● INSTRUCTIONS TO FOLLOW:
For the word "agent", return each line of the data in which it occurs.

Stored records:
Start of Block

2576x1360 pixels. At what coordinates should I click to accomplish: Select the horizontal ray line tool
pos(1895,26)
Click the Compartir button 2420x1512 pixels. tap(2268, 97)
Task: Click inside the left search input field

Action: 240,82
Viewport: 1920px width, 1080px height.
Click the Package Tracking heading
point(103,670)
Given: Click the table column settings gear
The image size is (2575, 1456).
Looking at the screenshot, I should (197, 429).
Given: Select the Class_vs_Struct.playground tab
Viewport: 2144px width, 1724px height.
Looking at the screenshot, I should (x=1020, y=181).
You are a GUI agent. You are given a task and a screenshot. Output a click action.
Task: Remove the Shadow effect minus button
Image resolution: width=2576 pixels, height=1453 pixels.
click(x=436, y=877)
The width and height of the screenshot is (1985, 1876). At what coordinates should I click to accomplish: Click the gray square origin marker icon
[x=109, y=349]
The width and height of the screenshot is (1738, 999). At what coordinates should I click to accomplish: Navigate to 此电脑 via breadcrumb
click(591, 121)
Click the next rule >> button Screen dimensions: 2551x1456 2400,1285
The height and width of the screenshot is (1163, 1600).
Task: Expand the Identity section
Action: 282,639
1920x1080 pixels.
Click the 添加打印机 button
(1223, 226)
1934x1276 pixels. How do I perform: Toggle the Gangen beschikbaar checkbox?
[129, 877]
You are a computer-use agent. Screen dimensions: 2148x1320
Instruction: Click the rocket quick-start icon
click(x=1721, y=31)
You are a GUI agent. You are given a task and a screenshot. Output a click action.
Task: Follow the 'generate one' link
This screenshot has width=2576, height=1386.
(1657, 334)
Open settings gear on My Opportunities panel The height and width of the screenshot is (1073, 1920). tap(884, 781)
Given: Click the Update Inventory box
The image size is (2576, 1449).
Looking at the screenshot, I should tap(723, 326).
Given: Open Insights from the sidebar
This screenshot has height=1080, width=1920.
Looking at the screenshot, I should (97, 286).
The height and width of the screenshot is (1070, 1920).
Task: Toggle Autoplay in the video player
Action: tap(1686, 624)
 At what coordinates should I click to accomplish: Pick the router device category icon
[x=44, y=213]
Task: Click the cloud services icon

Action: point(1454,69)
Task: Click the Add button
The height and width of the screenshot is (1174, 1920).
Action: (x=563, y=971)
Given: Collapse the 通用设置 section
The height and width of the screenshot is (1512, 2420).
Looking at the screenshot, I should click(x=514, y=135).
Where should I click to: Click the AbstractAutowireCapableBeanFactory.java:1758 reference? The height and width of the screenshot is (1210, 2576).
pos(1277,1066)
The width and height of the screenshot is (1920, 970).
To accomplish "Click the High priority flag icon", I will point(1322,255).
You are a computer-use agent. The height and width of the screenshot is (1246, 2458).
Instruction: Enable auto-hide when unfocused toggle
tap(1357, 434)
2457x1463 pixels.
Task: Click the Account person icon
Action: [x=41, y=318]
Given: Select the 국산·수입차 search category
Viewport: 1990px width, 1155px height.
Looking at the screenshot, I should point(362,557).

End of Block

● COMPLETED TASK:
You are a GUI agent. You are given a task and a screenshot. Output a click action.
You are a computer-use agent. Screen dimensions: 2148x1320
You are a GUI agent. You are given a task and a screenshot. Output a click action.
You are a computer-use agent. The height and width of the screenshot is (1246, 2458).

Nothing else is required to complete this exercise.